### TASK PROMPT
Reproduce the records precisely. Omit every picture.

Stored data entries
╭──
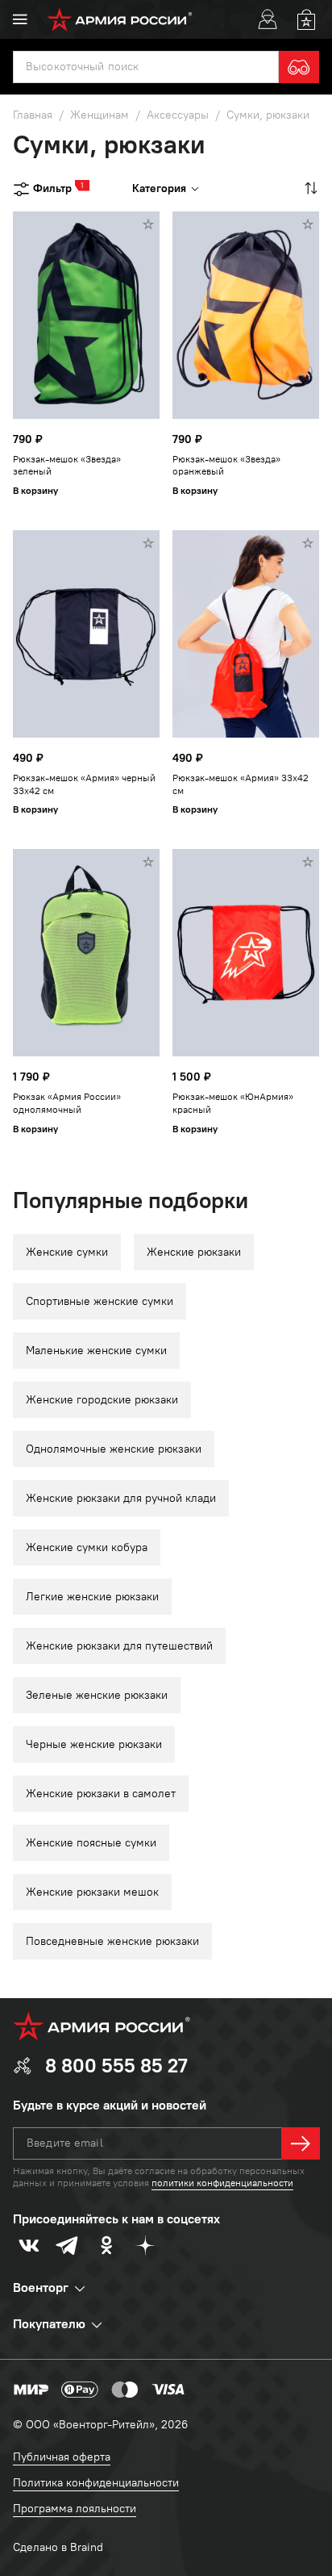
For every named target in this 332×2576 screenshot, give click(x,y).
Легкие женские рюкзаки (92, 1597)
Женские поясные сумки (91, 1843)
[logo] (120, 19)
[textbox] (146, 67)
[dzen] (145, 2245)
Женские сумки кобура (86, 1547)
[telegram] (68, 2245)
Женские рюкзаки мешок (92, 1892)
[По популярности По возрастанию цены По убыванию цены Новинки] (309, 188)
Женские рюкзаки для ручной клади (121, 1498)
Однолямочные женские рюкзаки (113, 1449)
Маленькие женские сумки (96, 1350)
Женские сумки (67, 1252)
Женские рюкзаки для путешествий (119, 1646)
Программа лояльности (74, 2508)
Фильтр (52, 187)
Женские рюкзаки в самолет (101, 1793)
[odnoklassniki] (106, 2245)
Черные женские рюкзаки (94, 1744)
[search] (299, 67)
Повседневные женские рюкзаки (112, 1941)
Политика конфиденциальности (96, 2483)
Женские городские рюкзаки (102, 1400)
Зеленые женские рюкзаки (97, 1695)
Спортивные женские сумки (99, 1301)
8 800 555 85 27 (116, 2065)
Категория (159, 188)
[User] (267, 19)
╰──
### OUTPUT OF THE TASK
For every named target in this 332×2576 screenshot, give click(x,y).
Легкие женские рюкзаки (92, 1597)
Женские поясные сумки (91, 1843)
[logo] (120, 19)
[textbox] (146, 67)
[dzen] (145, 2245)
Женские сумки кобура (86, 1547)
[telegram] (68, 2245)
Женские рюкзаки мешок (92, 1892)
[По популярности По возрастанию цены По убыванию цены Новинки] (309, 188)
Женские рюкзаки для ручной клади (121, 1498)
Однолямочные женские рюкзаки (113, 1449)
Маленькие женские сумки (96, 1350)
Женские сумки (67, 1252)
Женские рюкзаки для путешествий (119, 1646)
Программа лояльности (74, 2508)
Фильтр (52, 187)
Женские рюкзаки в самолет (101, 1793)
[odnoklassniki] (106, 2245)
Черные женские рюкзаки (94, 1744)
[search] (299, 67)
Повседневные женские рюкзаки (112, 1941)
Политика конфиденциальности (96, 2483)
Женские городские рюкзаки (102, 1400)
Зеленые женские рюкзаки (97, 1695)
Спортивные женские сумки (99, 1301)
8 800 555 85 27 (116, 2065)
Категория (159, 188)
[User] (267, 19)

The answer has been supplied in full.